The film had the song Kahin deep jale kahin dil as the leitmotif ghost song just like the song, Aayega aane wala in the film Mahal and was the highlight of this film. This song accentuated the tension in the screenplay and amplified the suspense in a film that is beautifully shot with great light work, silhouettes and shadow play.
Kahin deep jale kahin dil also remains a milestone in Lata’s career, both historically and reminiscently because she fell ill in 1962 to the extent that it was thought she would never be able to croon again. According to Lata Mangeshkar the servant in their house who cooked the food was responsible for administering a slow poison, diagnosed by her family doctor when the singer started spewing greenish vomit. Lata Mangeshkar was bed-ridden for three months and during this period Majrooh Sultanpuri was one of her nurses who would come at six in the evening and sit by her side every day for three long months, reciting poetry and reading stories. The first song Lata Mangeshkar recorded post recuperation was
Kahin deep jale kahin dil, at a spooky set in Filmistan Studio.
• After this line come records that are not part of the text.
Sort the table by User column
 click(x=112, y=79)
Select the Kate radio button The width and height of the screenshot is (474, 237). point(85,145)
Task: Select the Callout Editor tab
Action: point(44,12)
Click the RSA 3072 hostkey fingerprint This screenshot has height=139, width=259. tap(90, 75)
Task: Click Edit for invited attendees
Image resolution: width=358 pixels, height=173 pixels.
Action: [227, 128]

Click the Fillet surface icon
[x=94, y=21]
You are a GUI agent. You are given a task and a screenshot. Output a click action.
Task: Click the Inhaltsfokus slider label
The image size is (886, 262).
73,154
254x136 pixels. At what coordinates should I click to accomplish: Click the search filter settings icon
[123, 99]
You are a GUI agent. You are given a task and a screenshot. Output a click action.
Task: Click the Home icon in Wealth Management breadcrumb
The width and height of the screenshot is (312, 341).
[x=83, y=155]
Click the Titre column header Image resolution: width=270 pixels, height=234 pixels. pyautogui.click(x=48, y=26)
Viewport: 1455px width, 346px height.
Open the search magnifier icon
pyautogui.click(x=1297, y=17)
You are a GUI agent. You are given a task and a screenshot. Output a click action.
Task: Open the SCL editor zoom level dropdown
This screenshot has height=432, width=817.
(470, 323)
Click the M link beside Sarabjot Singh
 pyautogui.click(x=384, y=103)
Biren Naug (1922-64) was an acclaimed art director who had worked with the Anands in films like Nau Do Gyarah, Kala Pani, and Kala Bazaar and with Guru Dutt in films like C.I.D, Pyaasa and Sahib Bibi Aur Ghulam. It was for his work in Chaudhvin Ka Chand, that Naug received the Filmfare award for the Best Art Director. The editing by Keshav Nanda and sound effects by S.Y. Pathak went on to win Filmfare awards.
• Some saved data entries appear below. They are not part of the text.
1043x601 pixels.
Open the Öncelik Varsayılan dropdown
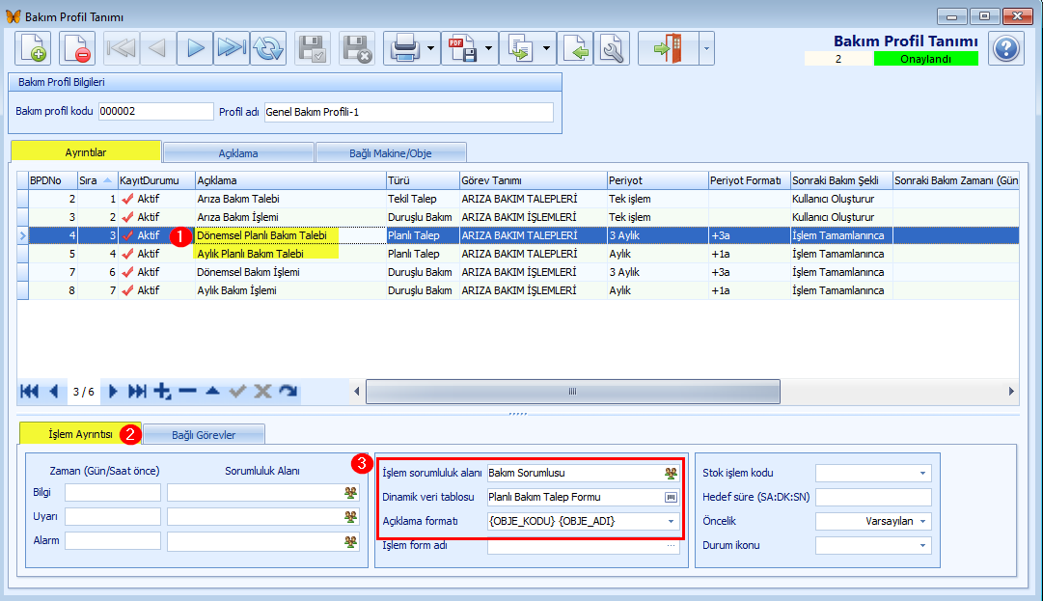pyautogui.click(x=922, y=521)
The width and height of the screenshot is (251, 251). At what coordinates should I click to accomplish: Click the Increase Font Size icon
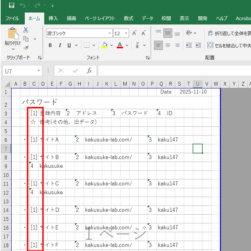tap(134, 33)
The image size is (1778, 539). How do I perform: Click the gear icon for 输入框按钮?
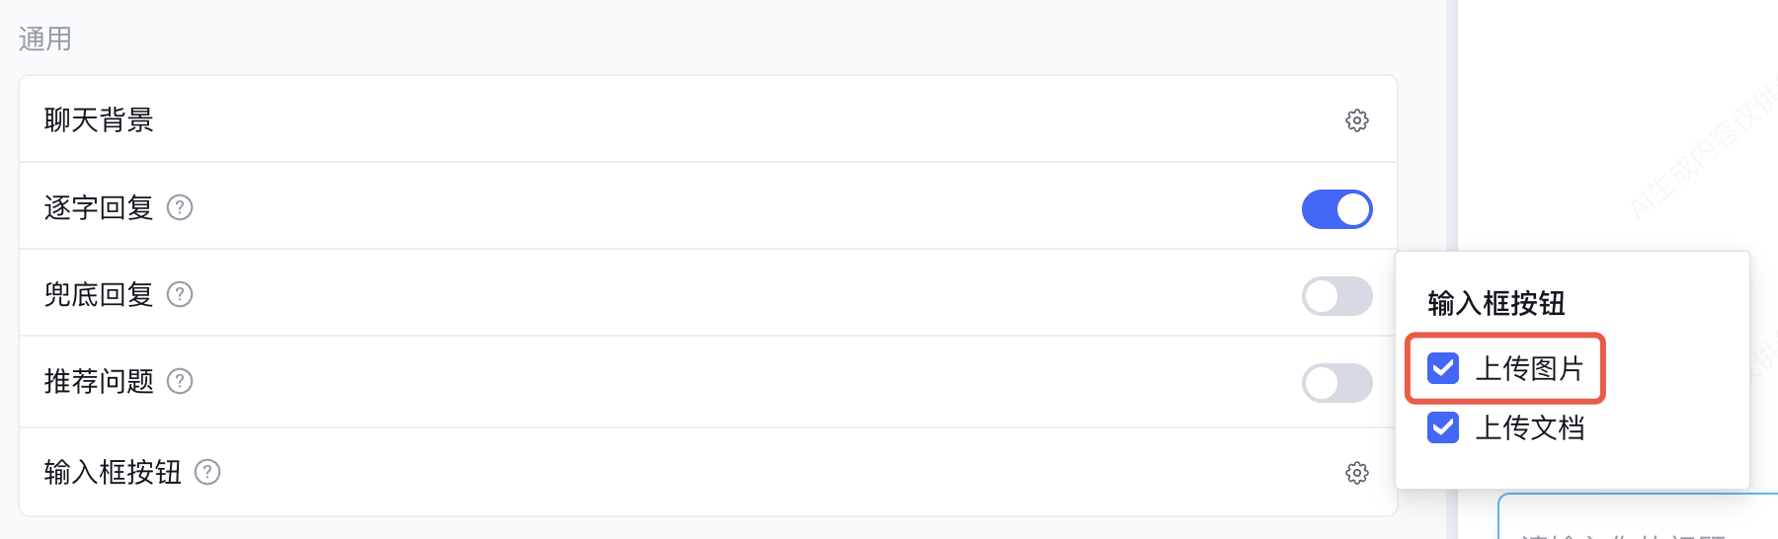tap(1357, 473)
Lata and lyricist Shakeel Badayuni won the Filmfare award for the song Kahin Deep Jale Kahin Dil, which also raced to number six spot on the 1962 annual list of Binaca Geetmala. The zesty BeqararKarke hamein yunh na jaiye (picturised near Sholapur) and the impish Zara nazron se kehdo ji sung by Hemant da made it to number twenty seven on the 1962 annual list of Binaca Geetmala.
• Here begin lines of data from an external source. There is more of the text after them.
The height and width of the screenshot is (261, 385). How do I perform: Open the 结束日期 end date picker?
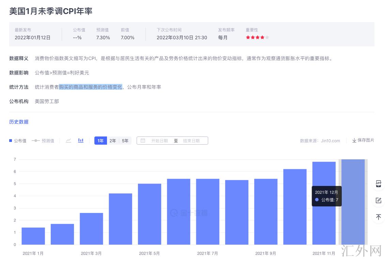(191, 141)
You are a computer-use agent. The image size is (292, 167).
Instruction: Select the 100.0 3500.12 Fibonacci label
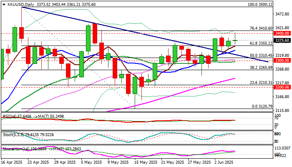[x=260, y=5]
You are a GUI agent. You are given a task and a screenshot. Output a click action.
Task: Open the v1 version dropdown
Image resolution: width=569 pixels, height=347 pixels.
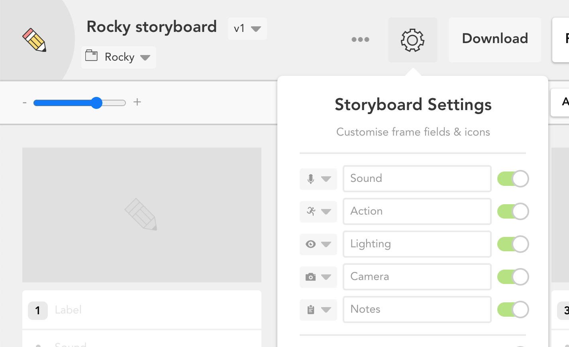click(247, 29)
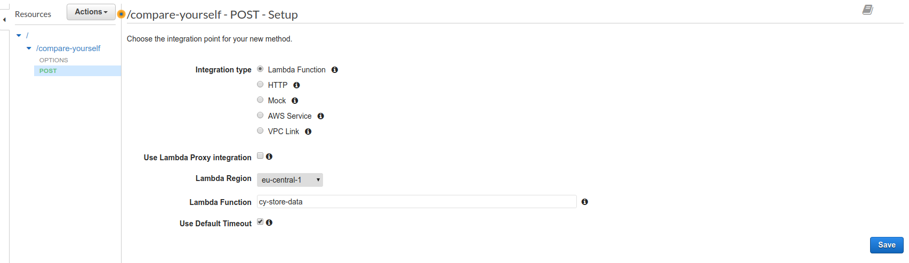Click the Save button
The image size is (909, 263).
(887, 245)
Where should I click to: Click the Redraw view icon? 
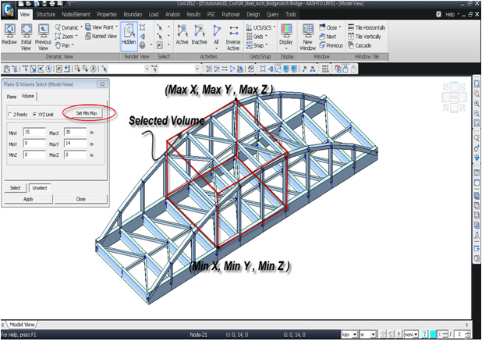coord(11,34)
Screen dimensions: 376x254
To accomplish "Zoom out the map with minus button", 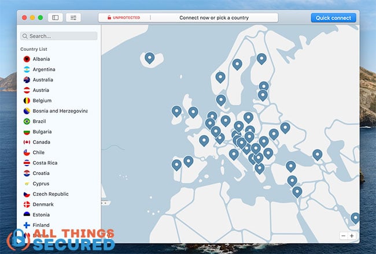I will [343, 236].
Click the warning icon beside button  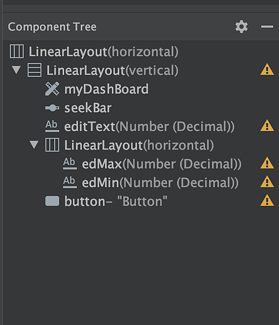267,200
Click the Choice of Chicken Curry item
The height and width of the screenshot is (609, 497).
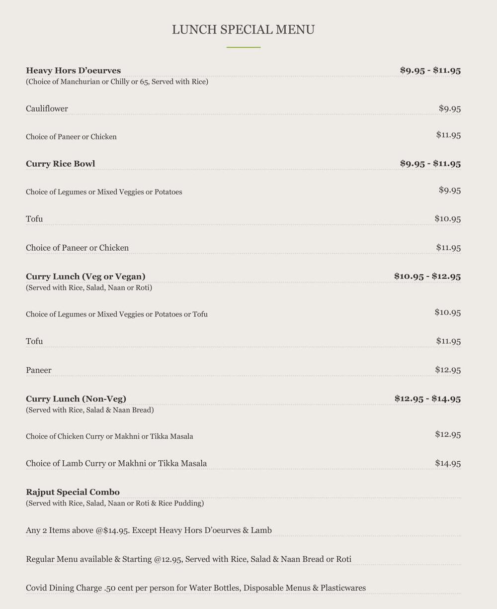click(109, 436)
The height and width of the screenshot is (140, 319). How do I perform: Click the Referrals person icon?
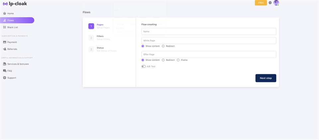[x=5, y=49]
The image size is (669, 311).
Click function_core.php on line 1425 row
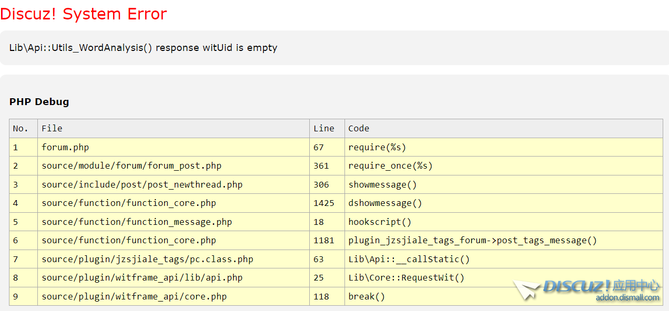pyautogui.click(x=129, y=203)
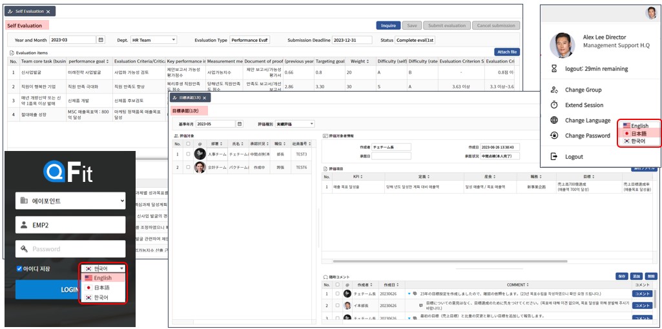Click the user avatar in the top-right corner

pyautogui.click(x=650, y=13)
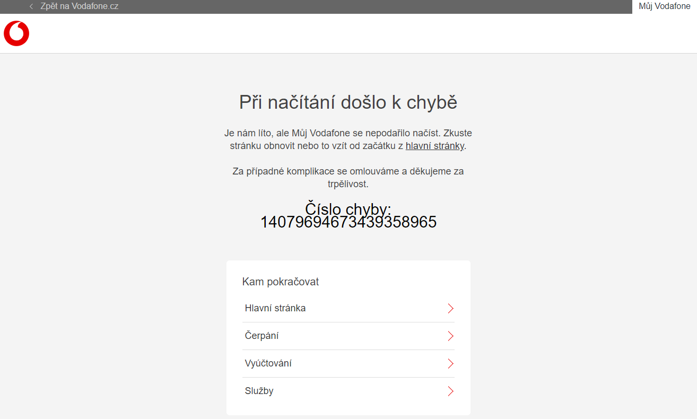Image resolution: width=697 pixels, height=419 pixels.
Task: Open the 'Čerpání' menu entry
Action: (262, 336)
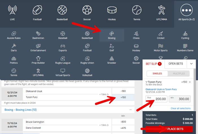Screen dimensions: 198x134
Task: Open Virtual Sports category
Action: [x=63, y=72]
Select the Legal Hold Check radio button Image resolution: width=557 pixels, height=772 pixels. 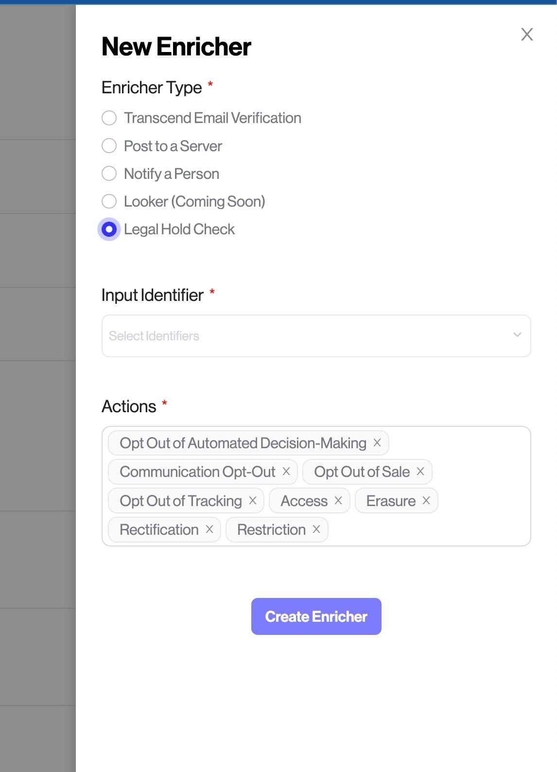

The film garnered further three more Filmfare Nominations for Best Film, Best Director (Biren Nag) and Best Music Director – (Hemant Kumar), thus winning four filmfare trophies out of the seven nominations, compared to Guru Dutt’s Sahib Biwi Aur Gulam which bagged four trophies out of eight nominations that year at 10th Filmfare awards.
Biswajeet, who made his debut with the film, has always maintained that he was grateful to co-star Waheeda Rahman (who along with Meena Kumari was a part of Guru Dutt’s Sahib Bibi Aur Ghulam, the most talked about film of its time) for having agreed to work with a newcomer like him from Bengal. Biswajeet had to contend on many occasions with snakes brought on the set by art director G. L. Jadhav in a bid to make the surroundings look authentic!
Uttam Kumar was original choice as the male lead for Bees Saal Baad but his hectic schedule had the producer Hemanta Mukherjee opting for Biswajeet as the hero of the Hindi version of the Bengali super hit suspense thriller, Jighangsha (1951). Biren Naug according to Biswajeet took great pains about his Bangla tinged Hindi and underwent rehearsals with his Hindi dialogue delivery. Though he was the male lead but Waheeda Rehman was a bigger star than him and to his mortification during the shooting of the song sequence, Beqarar kar ke humein, Biren Naug instructed him not only to touch Waheeda Rehman but exude romance with his looks and smile!
Hemanta Mukherjee, Biren Naug and Biswajeet came back for the second time for their next collaboration Kohra, a remake of Rebecca (1940) which despite grandiloquent sets and mesmerizing music flopped. Biren Naug succumbed to a massive cardiac attack shortly after.
Bees Saal Baad established Biswajeet as the ‘suspense hero from Bengal and in itself triggered off the trend for suspense thrillers in the’60s with classics like Gumnaam, Mera Saya, Anita, Woh Kaun Thi, Teesri Manzil and Jaal following in line. It was for his Bollywood debut in this film that Biswajeet refused to be Bhootnath in Sahib Bibi Aur Ghulam!